TEXT TO READ:
Soviet Union [USSR] Culture and the Arts
Progress in developing the education system was mixed during
the Brezhnev years. In the 1960s and 1970s, the percentage of
working-age people with secondary and higher education steadily
increased. Yet at the same time, access to higher education grew
more difficult. By 1980 the percentage of secondary school
graduates admitted to universities had dropped to only two-thirds
of the 1960 figure. Students accepted into the universities
increasingly came from professional families rather than from
worker or peasant households. This trend toward the perpetuation of
the educated elite was not only a function of the superior cultural
background of elite families but was also, in many cases, a result
of their power to influence the admissions procedures.
Progress in science also enjoyed varied success under Brezhnev.
In the most visible test of its ability--the race with the United
States to put a man on the moon--the Soviet Union failed, but
through persistence the Soviet space program continued to make
headway in other areas. In general, despite leads in such fields as
metallurgy and thermonuclear fusion, Soviet science lagged behind
that of the West, hampered in part by the slow development of
computer technology.

SUPPLIED RECORDS:
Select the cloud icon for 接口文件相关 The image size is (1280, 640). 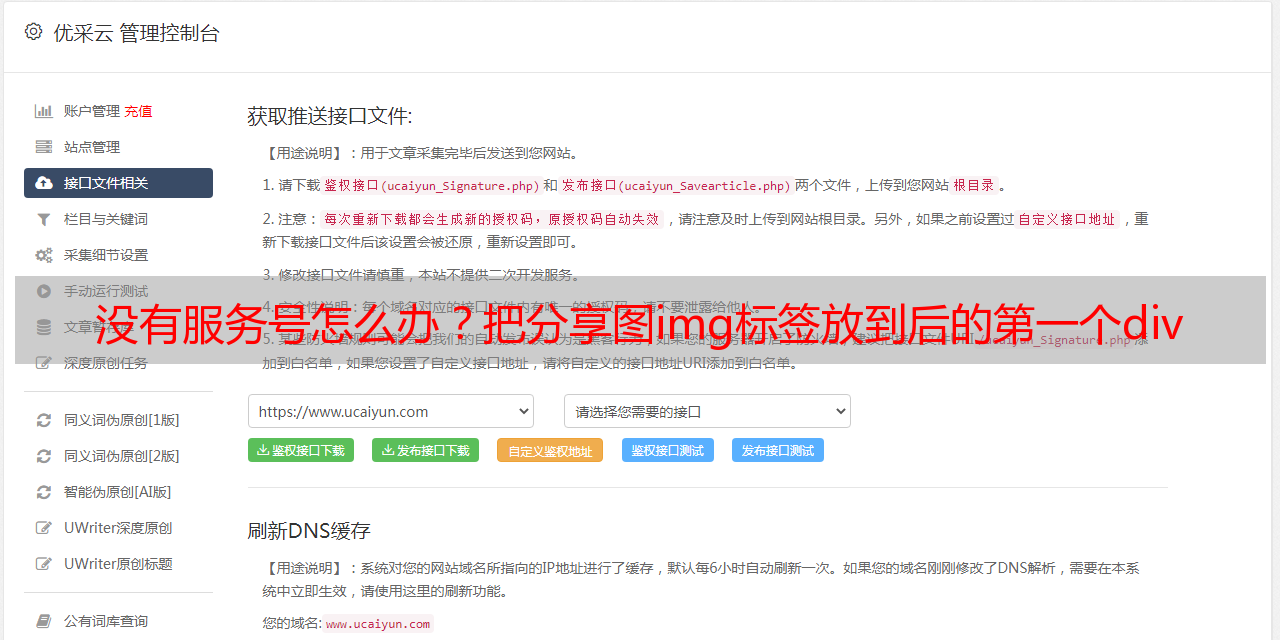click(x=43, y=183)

* * *

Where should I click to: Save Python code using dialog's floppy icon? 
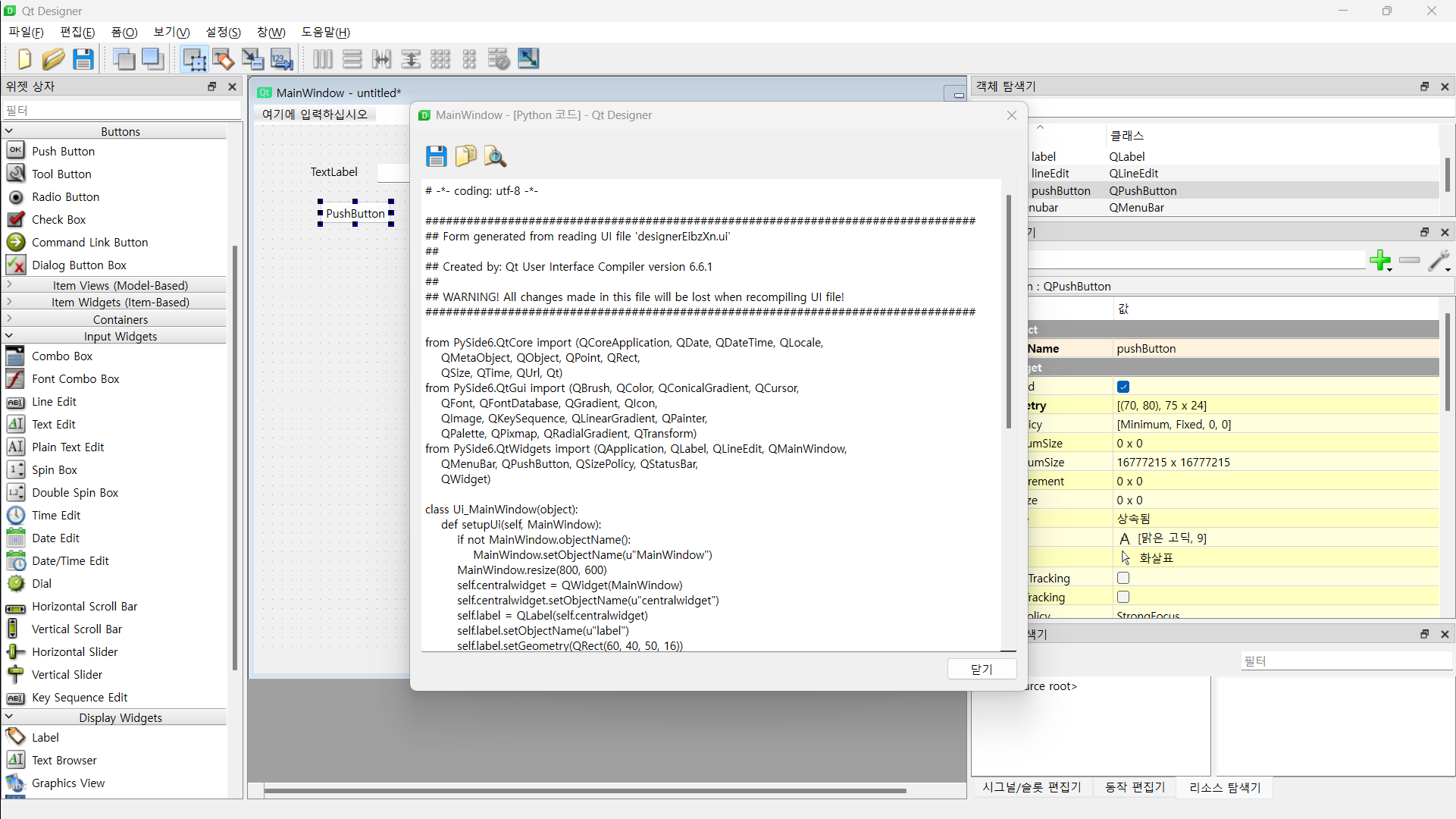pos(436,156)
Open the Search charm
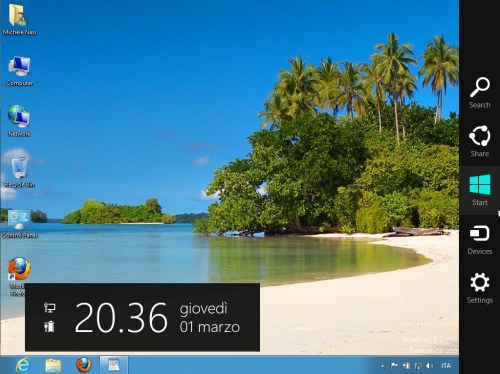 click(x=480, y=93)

--

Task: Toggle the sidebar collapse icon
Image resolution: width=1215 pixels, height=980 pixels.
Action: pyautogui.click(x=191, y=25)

WORK TO BE COMPLETED: In the text on Soviet culture and the arts, what had the percentage of secondary school graduates admitted to universities dropped to by 1980?

EXERCISE RESPONSE: Only two-thirds of the 1960 figure.